» **Your objective**:
How many lines in the records below contain "will"? Reply with the number alone.

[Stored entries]
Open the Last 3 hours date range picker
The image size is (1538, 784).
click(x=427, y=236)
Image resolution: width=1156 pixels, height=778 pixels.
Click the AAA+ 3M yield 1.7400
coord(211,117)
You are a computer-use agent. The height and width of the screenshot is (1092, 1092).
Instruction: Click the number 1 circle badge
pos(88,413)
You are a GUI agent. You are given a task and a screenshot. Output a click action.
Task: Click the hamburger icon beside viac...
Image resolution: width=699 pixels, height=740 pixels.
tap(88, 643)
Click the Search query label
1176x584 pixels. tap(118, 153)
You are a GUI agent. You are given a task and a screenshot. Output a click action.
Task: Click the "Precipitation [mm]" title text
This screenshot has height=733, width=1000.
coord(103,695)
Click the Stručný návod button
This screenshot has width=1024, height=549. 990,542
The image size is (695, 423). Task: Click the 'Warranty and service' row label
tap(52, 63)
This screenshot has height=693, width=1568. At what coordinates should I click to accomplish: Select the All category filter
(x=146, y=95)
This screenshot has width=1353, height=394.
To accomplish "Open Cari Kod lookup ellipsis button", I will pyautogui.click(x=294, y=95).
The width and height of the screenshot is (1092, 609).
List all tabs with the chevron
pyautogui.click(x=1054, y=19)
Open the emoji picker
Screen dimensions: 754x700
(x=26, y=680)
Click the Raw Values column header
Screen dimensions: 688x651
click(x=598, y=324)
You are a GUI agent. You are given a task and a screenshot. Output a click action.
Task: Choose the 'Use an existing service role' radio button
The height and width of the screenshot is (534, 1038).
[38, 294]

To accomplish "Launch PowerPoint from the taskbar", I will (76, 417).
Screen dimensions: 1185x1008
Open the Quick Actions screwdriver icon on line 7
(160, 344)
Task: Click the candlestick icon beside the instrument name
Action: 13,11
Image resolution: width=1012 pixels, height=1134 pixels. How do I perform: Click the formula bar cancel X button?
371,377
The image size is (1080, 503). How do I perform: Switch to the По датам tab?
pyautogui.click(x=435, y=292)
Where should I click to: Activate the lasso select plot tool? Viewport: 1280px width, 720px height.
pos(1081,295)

» **Answer section**:
2